Charkiw, bekannt für seine Jugendstilarchitektur, war bis zum Beginn des russischen Überfalls im April die zweitgrößte Stadt der Ukraine. Gut 1,5 Millionen Menschen lebten hier, nur rund 40 Kilometer von der russischen Grenze entfernt. Charkiw ist auch die Heimatstadt Serhij Zhadans, des diesjährigen Friedenspreisträgers des Deutschen Buchhandels.
Stararchitekt Norman Foster (rechts) bei seinem Treffen mit Charkiws Bürgermeister Ihor Terechow im Dezember 2022
Sir Norman Foster zählt zu den Stars seiner Zunft. 1999 wurde ihm der Pritzker-Preis verliehen, der als eine Art Oscar der Architektur gilt.
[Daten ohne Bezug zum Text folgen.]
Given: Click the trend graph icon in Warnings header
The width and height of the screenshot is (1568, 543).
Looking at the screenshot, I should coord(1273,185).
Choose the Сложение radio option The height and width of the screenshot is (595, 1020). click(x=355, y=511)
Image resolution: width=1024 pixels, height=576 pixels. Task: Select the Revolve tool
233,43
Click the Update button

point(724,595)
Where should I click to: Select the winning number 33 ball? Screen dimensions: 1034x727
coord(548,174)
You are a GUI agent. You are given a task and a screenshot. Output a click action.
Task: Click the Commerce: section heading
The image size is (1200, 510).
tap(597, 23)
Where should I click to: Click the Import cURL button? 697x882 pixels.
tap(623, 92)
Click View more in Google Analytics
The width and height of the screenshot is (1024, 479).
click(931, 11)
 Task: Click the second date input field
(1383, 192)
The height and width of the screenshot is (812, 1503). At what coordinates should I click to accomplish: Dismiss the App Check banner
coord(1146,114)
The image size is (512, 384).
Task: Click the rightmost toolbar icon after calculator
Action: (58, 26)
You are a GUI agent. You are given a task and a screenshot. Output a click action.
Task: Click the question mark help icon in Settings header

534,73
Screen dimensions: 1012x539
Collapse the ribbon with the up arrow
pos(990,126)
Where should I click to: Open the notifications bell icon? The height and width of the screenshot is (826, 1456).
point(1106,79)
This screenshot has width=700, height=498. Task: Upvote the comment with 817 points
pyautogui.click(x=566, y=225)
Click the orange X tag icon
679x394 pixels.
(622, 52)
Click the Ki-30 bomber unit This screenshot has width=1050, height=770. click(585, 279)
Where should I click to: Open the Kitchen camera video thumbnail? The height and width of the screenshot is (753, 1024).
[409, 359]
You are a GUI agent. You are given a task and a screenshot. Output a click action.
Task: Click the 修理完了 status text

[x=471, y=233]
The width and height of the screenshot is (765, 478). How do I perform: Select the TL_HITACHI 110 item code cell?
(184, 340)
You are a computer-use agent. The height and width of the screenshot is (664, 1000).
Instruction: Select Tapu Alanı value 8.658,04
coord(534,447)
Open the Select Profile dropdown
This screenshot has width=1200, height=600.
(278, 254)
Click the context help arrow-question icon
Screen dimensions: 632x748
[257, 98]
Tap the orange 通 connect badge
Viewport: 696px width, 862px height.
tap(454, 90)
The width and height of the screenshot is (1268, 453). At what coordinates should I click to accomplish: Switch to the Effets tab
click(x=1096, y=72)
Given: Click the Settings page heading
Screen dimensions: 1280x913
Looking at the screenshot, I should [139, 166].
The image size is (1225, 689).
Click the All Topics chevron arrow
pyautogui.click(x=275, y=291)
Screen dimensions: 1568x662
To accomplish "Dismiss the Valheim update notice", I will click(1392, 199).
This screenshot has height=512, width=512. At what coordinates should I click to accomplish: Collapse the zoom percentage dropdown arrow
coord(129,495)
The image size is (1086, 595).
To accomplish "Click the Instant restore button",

Der 180 Meter hohe Wolkenkratzer “The Gherkin”, der sich wie eine gedrehte Spindel in den Londoner Himmel schraubt, die futuristische Millennium Bridge über die Themse, der Apple Park im kalifornischen Cupertino oder auch die Glaskuppel des Reichstags in Berlin – diese und andere prestigeträchtigen Projekte entstammen Fosters Architekturschmiede.
Foster baute auch für die Fußball-WM in Katar
Doch zog der mit Preisen überhäufte Architekt zuletzt auch Kritik auf sich. Denn sein weltweit vernetztes Büro übernahm auch spektakuläre Aufträge für autoritäre Regime. So entwarfen “Foster + Partners” etwa ein gewaltiges transparentes Zelt in Kasachstans Hauptstadt Astana, einen Flughafen in Peking, das Fußball-WM-Finalstadion in Katar, in Ländern also mit – laut Amnesty International – bedenklicher Menschenrechtslage.
Benedikt Hotze, Sprecher beim Bund Deutscher Architekten, findet das Vorgehen Sir Norman Fosters, sich zu diesem Zeitpunkt mit einem Masterplan für Charkiw international ins Gespräch zu bringen, zwar “nicht ehrenrührig”. Ein solches Gebaren sei in der Branche jedoch eher ungewöhnlich. Hotze zur DW: “So arbeiten Büros eigentlich nicht.”
Ein Arbeiter repariert das Fernwärmenetz von Charkiw – Bild von Oktober 2022
Charkiws Bürgermeister Terechow, der zugleich das Forum ukrainischer Bürgermeister vertritt, stand seit April im ständigen Telefonkontakt zu Foster, wie das deutsche Nachrichtenmagazin Der Spiegel berichtet. Währenddessen regte sich offenbar Unmut in der Stadt: Der Masterplan für den Wiederaufbau Charkiws sei der ukrainischen Öffentlichkeit nie präsentiert worden, sagte die Architekturhistorikerin Jewgenija Gubkina der “Neuen Zürcher Zeitung”. Die Diskussion darüber finde hinter verschlossenen Türen statt, was “völlig unangemessen” sei. Lediglich Details sickerten manchmal durch.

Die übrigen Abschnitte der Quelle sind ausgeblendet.